In truth, it is not the overwhelming majority of Americans who are pushing the claim of these rifts -- cultural and political differences supposedly tearing our country apart. Rather, for this theory, we can thank the chattering class: the journalists, writers, religious leaders, politicians, along with various advocate activists and some social commentators. It is, as Vice President Spiro Agnew once famously said, the nattering nabobs of negativism.
The Great Conservative Backlash's Bait-and-Switch
Thomas Frank, in his recently published What's the Matter With Kansas? How Conservatives Won the Heart of America, explores the so-called cultural divide. Frank seeks to understand why so many who vote Republican do so against their own economic interest - for any benefit tax cuts might grant them, is overwhelmed by decisions against spending on programs that could help them. His answer is this: We are experiencing a great conservative backlash, in which cultural values have become more important than economic fundamentals.
According to Frank, conservatives, lately, are constantly being newly minted. Mainly, they are middle-class working Americans. And at the polls, they are voting their backlash cultural reactions, time and time again.

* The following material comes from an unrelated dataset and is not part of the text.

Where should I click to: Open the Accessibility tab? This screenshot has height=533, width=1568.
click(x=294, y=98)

Yet they never get satisfaction because, from their perspective, the culture only becomes worse and worse. And so they go back to the polls.
Remarkably, these voters - according to Frank's account -- either don't notice, or don't care, that those who make the culture worse are the very same people who profiting from their voting practices.

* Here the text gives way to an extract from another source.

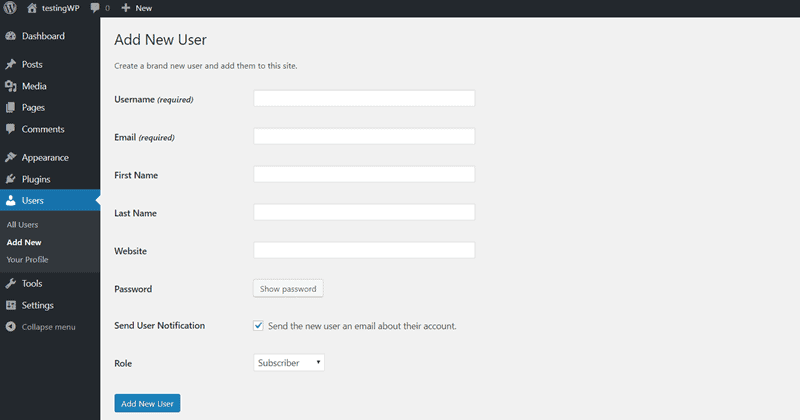Open Your Profile submenu item
This screenshot has height=420, width=800.
point(28,259)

As Frank explains, "Old-fashioned values may count when conservatives appear on the stump, but once conservatives are in office the only old-fashioned situation they care to revive is an economic regime of low wages and lax regulations."

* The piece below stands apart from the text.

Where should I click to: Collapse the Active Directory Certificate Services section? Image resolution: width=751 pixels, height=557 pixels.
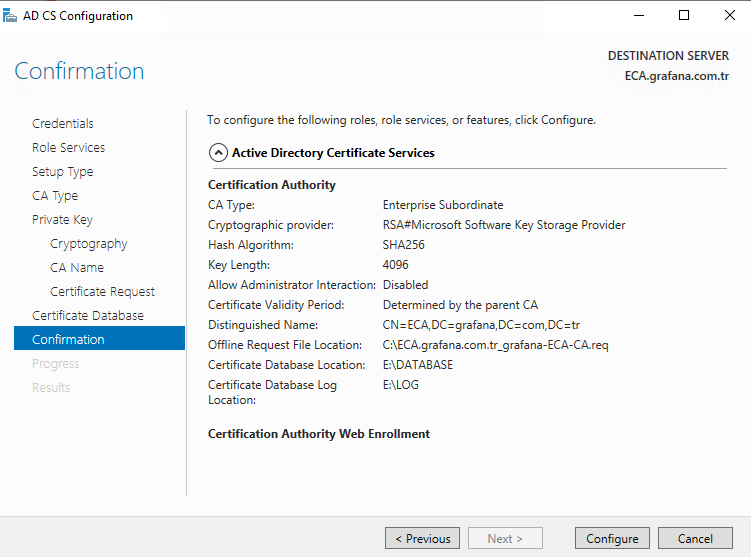(218, 153)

Yet voters do not seem to mind: Frank finds that these new conservatives consistently ignore the bait and switch
: "The trick never ages; the illusion never wears off. Vote to stop abortion; receive a rollback in capital gains taxes. Vote to make our country strong again; receive deindustrialization. Vote to screw those politically correct college professors; receive electricity deregulation. Vote to get government off our backs; receive conglomeration everywhere from media to meat-packing. Vote to stand tall against terrorists; receive Social Security privatization. Vote to strike a blow against elitism; receive a social order in which wealth is more concentrated than ever before in our lifetimes, in which workers have been stripped of power and CEOs are rewarded in a manner beyond imagining." (Emphasis in original.)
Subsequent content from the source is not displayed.